La donna ha ammesso di aver preso circa 19mila euro in un periodo fra il 2013 e il 2015. La responsabile fa scattare l’indagine

tribunale Bergamo

Bergamo, 11 giugno - È finita a processo per peculato. Si tratta di una 38enne residente in un paese dell’hinterland, addetta a uno degli sportelli del Cup (centro unico prenotazioni) in funzione all’ospedale Papa Giovanni XXIII. I fatti contestati sono compresi fra il 2013 e il 2015. In un momento di debolezza personale l’impiegata ha fatto sparire (secondo l’accusa: pm Giancarlo Mancusi) in totale circa 19mila euro: 5 mila nel 2013, 12mila nel 2014 e 800 nel 2015. Somma relativa a 477 pagamenti effettuati dalle persone che si erano recate allo sportello Cup dell’ospedale cittadino per richiedere una visita, un prelievo, o altro. 

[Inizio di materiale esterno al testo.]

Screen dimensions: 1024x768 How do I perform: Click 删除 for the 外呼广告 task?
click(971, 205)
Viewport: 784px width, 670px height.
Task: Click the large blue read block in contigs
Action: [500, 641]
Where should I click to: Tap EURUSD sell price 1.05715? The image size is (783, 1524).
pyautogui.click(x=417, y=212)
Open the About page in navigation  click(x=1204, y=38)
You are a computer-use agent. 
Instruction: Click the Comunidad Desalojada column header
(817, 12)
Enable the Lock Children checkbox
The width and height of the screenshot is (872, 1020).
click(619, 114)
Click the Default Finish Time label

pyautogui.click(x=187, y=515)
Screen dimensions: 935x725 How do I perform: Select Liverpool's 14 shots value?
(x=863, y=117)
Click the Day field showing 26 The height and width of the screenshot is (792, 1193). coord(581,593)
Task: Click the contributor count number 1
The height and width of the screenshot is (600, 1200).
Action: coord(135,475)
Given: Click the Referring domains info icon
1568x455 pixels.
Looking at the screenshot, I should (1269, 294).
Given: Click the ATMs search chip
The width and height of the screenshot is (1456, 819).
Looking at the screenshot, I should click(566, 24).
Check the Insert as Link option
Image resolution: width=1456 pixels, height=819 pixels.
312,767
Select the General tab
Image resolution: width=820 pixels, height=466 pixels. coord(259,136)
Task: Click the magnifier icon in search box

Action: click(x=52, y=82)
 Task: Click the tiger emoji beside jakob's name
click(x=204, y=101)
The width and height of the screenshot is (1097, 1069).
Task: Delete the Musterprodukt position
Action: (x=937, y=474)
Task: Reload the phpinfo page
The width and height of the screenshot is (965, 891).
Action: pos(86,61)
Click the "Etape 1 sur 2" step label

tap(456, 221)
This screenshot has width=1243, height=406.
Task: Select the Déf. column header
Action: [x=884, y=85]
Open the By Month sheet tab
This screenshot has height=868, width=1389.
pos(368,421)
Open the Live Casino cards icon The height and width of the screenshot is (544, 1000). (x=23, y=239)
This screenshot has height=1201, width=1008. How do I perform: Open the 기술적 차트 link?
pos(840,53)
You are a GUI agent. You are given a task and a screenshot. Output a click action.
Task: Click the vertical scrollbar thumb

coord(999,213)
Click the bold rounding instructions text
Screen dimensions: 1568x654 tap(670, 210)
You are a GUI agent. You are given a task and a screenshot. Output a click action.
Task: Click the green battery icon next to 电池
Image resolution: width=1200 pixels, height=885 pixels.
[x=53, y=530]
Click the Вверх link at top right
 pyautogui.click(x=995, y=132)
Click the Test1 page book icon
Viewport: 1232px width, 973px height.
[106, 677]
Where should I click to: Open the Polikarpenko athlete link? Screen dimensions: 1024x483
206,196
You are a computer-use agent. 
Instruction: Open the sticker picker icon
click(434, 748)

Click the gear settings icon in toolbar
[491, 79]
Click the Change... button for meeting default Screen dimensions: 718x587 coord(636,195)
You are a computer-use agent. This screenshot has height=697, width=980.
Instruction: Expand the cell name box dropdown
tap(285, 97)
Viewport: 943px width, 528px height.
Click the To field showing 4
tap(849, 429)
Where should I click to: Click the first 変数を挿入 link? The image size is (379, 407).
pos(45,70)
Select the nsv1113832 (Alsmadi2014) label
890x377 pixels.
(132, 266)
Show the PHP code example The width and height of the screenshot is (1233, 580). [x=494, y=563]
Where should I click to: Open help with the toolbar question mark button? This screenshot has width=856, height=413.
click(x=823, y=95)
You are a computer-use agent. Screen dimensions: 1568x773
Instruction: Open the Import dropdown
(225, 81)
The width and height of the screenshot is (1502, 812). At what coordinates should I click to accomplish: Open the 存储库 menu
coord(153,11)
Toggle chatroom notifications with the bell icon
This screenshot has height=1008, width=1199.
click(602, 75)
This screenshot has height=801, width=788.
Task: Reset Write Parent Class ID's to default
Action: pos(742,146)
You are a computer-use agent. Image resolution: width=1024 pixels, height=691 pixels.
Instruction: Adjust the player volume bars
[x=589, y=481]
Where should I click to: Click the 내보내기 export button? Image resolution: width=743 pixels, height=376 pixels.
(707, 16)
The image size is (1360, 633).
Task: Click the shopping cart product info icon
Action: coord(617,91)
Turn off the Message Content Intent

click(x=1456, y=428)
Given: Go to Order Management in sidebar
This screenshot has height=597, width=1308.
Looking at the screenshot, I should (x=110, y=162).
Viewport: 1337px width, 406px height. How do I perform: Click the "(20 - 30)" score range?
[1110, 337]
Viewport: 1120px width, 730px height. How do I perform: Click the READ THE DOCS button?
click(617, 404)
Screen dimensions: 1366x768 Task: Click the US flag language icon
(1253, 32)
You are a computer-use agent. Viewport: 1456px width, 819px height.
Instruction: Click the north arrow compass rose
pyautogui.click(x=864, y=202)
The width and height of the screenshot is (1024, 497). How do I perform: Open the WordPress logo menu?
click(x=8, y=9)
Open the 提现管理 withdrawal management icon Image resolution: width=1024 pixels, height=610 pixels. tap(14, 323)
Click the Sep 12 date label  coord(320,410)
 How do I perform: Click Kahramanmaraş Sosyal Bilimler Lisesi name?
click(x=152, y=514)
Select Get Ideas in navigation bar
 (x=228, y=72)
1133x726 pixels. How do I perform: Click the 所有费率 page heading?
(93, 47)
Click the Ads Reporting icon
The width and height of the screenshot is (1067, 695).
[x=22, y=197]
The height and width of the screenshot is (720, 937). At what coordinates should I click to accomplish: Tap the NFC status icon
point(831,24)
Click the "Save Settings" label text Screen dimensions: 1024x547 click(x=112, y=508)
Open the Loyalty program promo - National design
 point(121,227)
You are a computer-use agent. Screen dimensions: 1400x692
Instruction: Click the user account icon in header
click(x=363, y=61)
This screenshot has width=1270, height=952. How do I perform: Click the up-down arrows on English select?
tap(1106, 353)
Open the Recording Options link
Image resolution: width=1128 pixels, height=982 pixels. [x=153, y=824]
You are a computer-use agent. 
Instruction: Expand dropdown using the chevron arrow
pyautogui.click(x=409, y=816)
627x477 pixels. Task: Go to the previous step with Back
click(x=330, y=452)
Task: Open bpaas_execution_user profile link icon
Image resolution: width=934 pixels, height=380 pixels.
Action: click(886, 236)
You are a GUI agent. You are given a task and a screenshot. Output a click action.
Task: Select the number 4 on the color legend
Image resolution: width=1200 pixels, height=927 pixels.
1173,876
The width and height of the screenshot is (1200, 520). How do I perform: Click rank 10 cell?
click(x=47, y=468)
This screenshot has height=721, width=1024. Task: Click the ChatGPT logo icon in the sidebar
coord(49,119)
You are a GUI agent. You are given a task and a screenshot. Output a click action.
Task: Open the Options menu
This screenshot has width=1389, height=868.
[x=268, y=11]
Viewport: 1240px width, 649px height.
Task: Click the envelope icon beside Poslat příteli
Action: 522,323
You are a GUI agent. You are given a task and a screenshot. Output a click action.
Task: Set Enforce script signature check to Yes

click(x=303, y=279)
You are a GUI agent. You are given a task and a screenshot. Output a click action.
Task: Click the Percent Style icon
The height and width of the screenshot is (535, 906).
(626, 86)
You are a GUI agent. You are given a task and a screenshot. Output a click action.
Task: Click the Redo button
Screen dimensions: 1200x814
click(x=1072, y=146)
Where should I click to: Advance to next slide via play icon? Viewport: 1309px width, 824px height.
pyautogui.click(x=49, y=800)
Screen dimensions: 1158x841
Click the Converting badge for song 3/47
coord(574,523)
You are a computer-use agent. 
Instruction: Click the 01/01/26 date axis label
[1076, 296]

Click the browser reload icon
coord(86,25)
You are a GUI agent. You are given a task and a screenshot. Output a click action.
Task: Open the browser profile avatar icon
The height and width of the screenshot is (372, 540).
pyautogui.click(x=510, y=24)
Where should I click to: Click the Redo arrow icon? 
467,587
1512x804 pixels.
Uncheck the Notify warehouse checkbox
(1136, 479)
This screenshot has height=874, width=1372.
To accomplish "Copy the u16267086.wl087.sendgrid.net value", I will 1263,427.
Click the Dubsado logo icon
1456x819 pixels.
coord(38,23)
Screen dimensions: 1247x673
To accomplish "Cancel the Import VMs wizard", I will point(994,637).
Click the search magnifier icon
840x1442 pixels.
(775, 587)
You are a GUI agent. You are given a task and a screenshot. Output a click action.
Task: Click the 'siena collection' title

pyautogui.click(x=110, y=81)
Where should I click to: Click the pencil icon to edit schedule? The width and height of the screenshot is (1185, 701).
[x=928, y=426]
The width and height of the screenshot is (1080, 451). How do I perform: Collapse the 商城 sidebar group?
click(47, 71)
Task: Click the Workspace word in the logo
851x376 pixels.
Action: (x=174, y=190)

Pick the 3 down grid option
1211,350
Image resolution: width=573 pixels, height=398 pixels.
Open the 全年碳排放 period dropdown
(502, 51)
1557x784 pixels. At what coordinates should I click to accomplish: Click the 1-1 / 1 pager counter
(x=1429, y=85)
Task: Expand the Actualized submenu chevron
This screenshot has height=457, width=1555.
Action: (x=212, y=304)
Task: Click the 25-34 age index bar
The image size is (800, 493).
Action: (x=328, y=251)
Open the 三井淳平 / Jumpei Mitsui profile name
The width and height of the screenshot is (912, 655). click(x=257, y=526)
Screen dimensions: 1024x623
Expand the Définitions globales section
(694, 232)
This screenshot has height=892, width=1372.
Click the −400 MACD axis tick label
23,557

A far scattare le indagini è stata la segnalazione effettuata dalla responsabile del servizio Cup. Dopo le verifiche è stato accertato che dalle casse in quei periodi si erano registrate delle anomalie contabili. Il passo successivo alla segnalazione è stata la denuncia, e nello specifico sono entrati in campo i carabinieri del Nas che hanno avviato le indagini. Gli investigatori hanno concentrato le loro attenzioni sulla contabilità dell’ufficio per capire come mai quei soldi fossero spariti dalla cassa. Dopo attente verifiche il cerchio si è ristretto proprio attorno alla 38enne. Ormai scoperta, l’impiegata messa alle strette ha confessato tutto.

Mercoledì si è tenuta l’udienza preliminare. Davanti al giudice, l’addetta difesa dall’avvocato Pamela Nodari ha spiegato il perché di quel gesto. Ha raccontato che stava attraversando un momento difficile dal punto di vista personale, una situazione che le aveva creata dei problemi. E che quei soldi le servivano per arrotondare le spese che stava sostenendo. Comunque l’ammanco è stato ripianato perché l’impiegata ha restituito il mal tolto all’ospedale cittadino. Alla fine la 38enne ha patteggiato un anno e 8 mesi, pena sospesa con la non menzione. L’ospedale ha capito quello che le era successo, tant’è che l’addetta lavora ancora al Papa Giovanni XXIII.